TriZetto Provider Solutions Breach Exposes Data of 3.4 Million Patients
A breach at TriZetto Provider Solutions, a Cognizant subsidiary, has compromised the personal and health insurance information of over 3.4 million patients.
TriZetto Provider Solutions (TPS), a subsidiary of Cognizant Technology Solutions, has disclosed a data breach affecting more than 3.4 million patients. The incident, discovered on October 2, 2025, involved unauthorized access to a web portal used by some of its healthcare provider customers, according to a notification filed with the Office of the Maine Attorney General.
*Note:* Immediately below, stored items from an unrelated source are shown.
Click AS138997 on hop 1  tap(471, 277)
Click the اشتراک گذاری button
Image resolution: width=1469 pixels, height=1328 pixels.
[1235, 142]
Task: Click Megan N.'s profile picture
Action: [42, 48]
TPS provides claims management, billing services, and other software for the healthcare sector, including hospitals, physician practices, and insurers. The company stated that while no payment card, bank account, or financial details were taken, the exposed data includes names, addresses, dates of birth, Social Security numbers, health insurance member numbers (including Medicare identifiers), provider names, health insurer names, primary insured information, and other demographic, health, and health insurance details.
The breach was discovered after TPS detected suspicious activity in the web portal. The company said it immediately launched an investigation with the help of law enforcement and security partners and has since implemented additional security protocols. It remains unclear what specific measures were taken, though TPS's website claims its platform is certified to SOC 2, EHNAC, and HITRUST standards. The firm is offering credit monitoring services to affected individuals.
This incident adds to a history of security challenges for parent company Cognizant. In April 2020, the company suffered a ransomware attack by the Maze group that resulted in expected costs of $50–70 million. More recently, Cognizant was sued by Clorox after a 2023 cyberattack allegedly stemmed from a helpdesk staffer resetting an employee password without following security protocols, enabling a threat actor to access Clorox's network in a breach that cost the cleaning products company $49 million.
The TriZetto breach underscores the persistent risks facing the healthcare sector, where sensitive patient data is a prime target for cybercriminals. With millions of individuals affected, the incident highlights the need for robust security measures and rapid incident response in healthcare IT environments.